Early prenatal diagnoses provides the neonate with a better care in-utero and in the post natal period. Moreover; it allows for early family counseling which allows the parents to be psychologically and financially prepared to accept such a child [37] as it offers them time to be fully aware of the pathophysiology of the detected anomaly; also the treating physician will have enough time to explain the severity and discuss the prognosis with parents so they can be able to take a decision regarding the course of pregnancy. Missing such cases on routine obstetric scanning or discovering them at late pregnancy would have rendered decision taking more difficult [22]. Management of a neonate with an antenatal diagnosis of CHD necessitates coordinate collaboration between obstetricians, neonatologists, pediatric cardiologists, fetal echocardiographers and cardio- thoracic surgeons [38, 39].The management plan is tailored for each case putting into consideration the anticipated risk of hemodynamic instability, the available medical resources, presence of feto-maternal complications, the availability and the transportation distance to a specialized cardiac center [39]. Based on our FE findings; delivery in a tertiary care center with availability of pediatric cardiologist for early neonatal echocardiographic confirmation and subsequent management was decided for all cases with cardiac abnormalities. Arrangement for future pacemaker was done for congenital heart block. Successful antiarrhythmic fetal therapy for SVT cases was done. Prevention of termination with strict follow up was the decision taken for cases with expected spontaneous resolution such as ectopics, cardiomyopathy, rhabdomyoma and even the complex structural heart diseases as termination could not have been offered for such cases based on our cultural and religious backgrounds.

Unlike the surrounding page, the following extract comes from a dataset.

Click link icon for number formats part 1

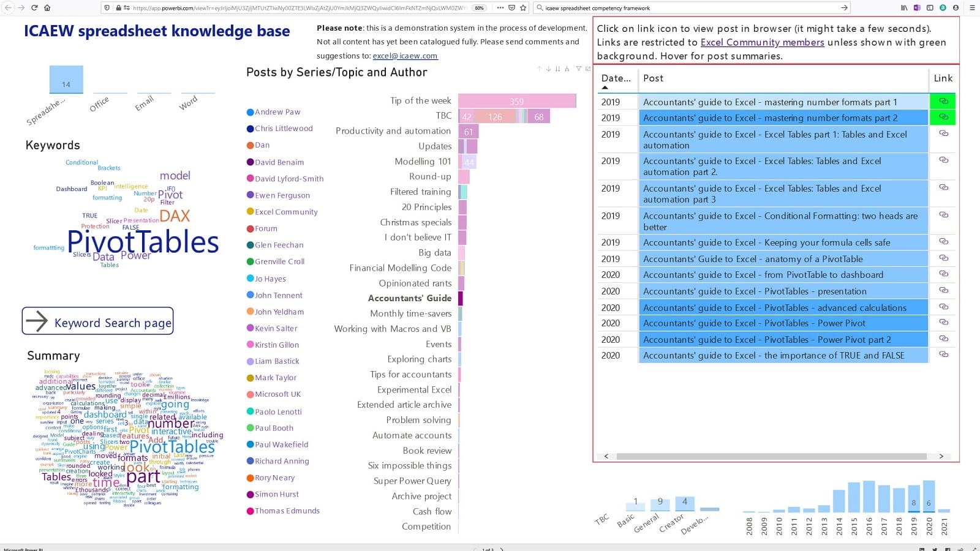point(943,101)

Some studies have shown that neonates with CHD diagnosed antenatally tend to be born earlier than expected when compared to those diagnosed postnatally [40]. Though, the decision for the delivery timing of a neonate with a prenatal diagnosis of CHD is affected greatly by the presence or absence of maternal or fetal complications, the advantages of term delivery should be always kept in mind [39]. In our study, most of our cases were term deliveries. This reflects the high standard of obstetric care offered to our population.

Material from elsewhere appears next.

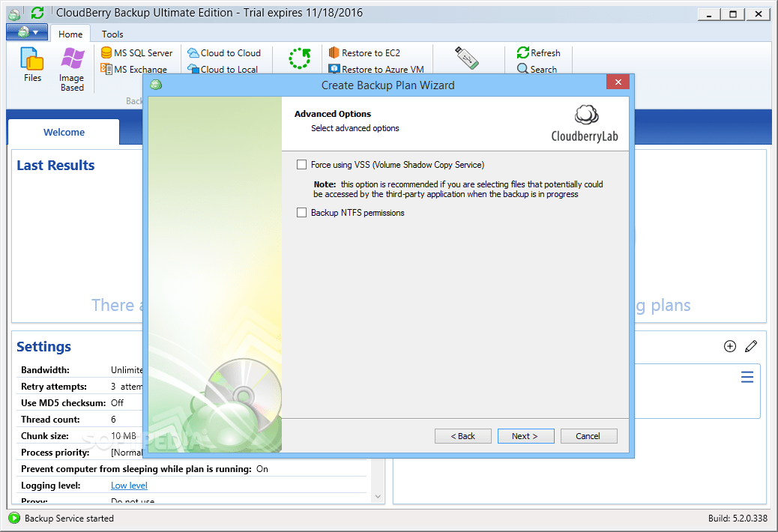Add a new backup plan with the plus icon

pyautogui.click(x=729, y=346)
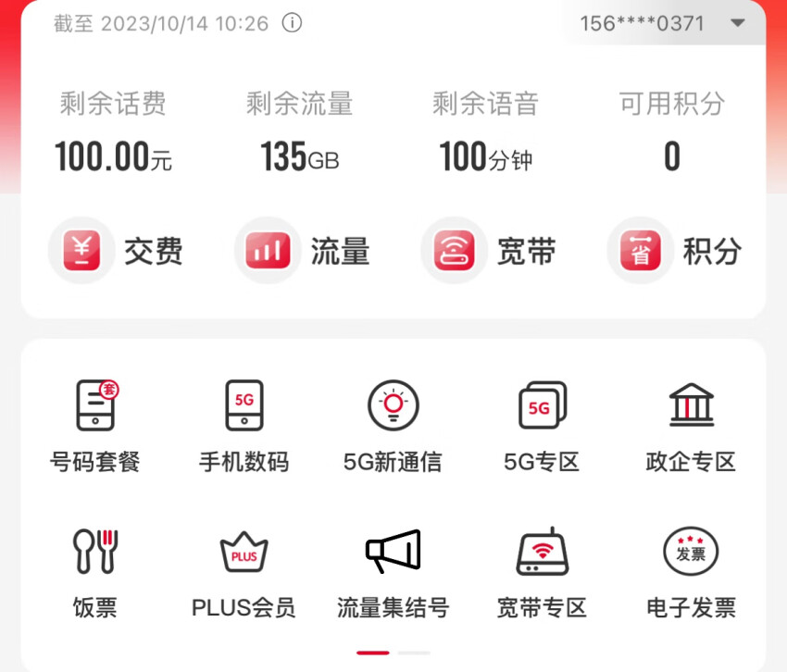Open the 流量 data usage icon
The width and height of the screenshot is (787, 672).
(267, 251)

Study strengths and limitations

Former studies showed that the outcome of neonates who had been diagnosed prenatally with a serious CHD and had consequently been offered an appropriate management in their early neonatal period had shown a better outcome in comparison with those diagnosed in their postnatal period [41]. Unfortunately, based on our study design which lacked a control group, we were not able to compare between pregnant mothers who had undergone prenatal FE and those who had not as regards to the perinatal outcome; hence we reported the outcome of our cases in a descriptive manner rather than a numerical one.

This study summarizes the current practice in our institution. Unlike many of the previous studies; it did not only include structural cardiac abnormalities but it also included fetal rhythm abnormalities. Moreover it highlighted the perinatal risk factors frequently encountered in our community but unfortunately; it was limited by the number of cases who did not come for follow up, so postnatal confirmation of the underlying anomaly was not done for all the studied cases.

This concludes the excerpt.